:: DIRECTIONS FOR THIS TASK ::
Find the line with "Task: Click the chart title text" in the entries below. Repeat it, every following line, and the line with "Task: Click inside", exactly and with nothing added.

:: AVAILABLE DATA ::
# # #

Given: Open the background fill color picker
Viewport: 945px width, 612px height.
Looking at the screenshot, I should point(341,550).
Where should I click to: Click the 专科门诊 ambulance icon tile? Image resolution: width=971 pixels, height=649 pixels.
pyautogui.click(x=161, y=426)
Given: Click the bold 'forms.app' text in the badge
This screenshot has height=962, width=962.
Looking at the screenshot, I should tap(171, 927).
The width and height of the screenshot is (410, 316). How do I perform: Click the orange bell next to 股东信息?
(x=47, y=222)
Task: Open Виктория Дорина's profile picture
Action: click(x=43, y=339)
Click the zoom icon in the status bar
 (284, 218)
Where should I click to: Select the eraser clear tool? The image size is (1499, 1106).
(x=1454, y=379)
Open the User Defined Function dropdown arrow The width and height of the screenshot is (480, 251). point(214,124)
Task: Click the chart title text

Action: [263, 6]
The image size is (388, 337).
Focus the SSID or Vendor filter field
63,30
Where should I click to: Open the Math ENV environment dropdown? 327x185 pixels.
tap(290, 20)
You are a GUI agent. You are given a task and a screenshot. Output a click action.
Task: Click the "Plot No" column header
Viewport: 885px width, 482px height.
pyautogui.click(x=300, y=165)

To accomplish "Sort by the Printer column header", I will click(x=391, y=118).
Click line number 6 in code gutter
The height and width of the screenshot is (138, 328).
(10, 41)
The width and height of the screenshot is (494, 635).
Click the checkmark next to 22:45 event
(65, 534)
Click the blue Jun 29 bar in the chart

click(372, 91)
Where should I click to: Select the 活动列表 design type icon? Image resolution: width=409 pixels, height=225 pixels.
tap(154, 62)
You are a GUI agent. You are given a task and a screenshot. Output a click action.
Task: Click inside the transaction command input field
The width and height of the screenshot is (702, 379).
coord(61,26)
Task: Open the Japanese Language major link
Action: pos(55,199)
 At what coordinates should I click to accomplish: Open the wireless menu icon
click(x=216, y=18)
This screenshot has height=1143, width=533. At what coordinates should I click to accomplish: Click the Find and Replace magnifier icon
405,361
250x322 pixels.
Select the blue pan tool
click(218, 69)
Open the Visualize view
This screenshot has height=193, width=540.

# # #

:: WRITTEN SOLUTION ::
Task: Click the chart title text

Action: [263, 6]
The image size is (388, 337).
Focus the SSID or Vendor filter field
63,30
Where should I click to: Open the Math ENV environment dropdown? 327x185 pixels.
tap(290, 20)
You are a GUI agent. You are given a task and a screenshot. Output a click action.
Task: Click the "Plot No" column header
Viewport: 885px width, 482px height.
pyautogui.click(x=300, y=165)

To accomplish "Sort by the Printer column header", I will click(x=391, y=118).
Click line number 6 in code gutter
The height and width of the screenshot is (138, 328).
(10, 41)
The width and height of the screenshot is (494, 635).
Click the checkmark next to 22:45 event
(65, 534)
Click the blue Jun 29 bar in the chart

click(372, 91)
Where should I click to: Select the 活动列表 design type icon? Image resolution: width=409 pixels, height=225 pixels.
tap(154, 62)
You are a GUI agent. You are given a task and a screenshot. Output a click action.
Task: Click inside the transaction command input field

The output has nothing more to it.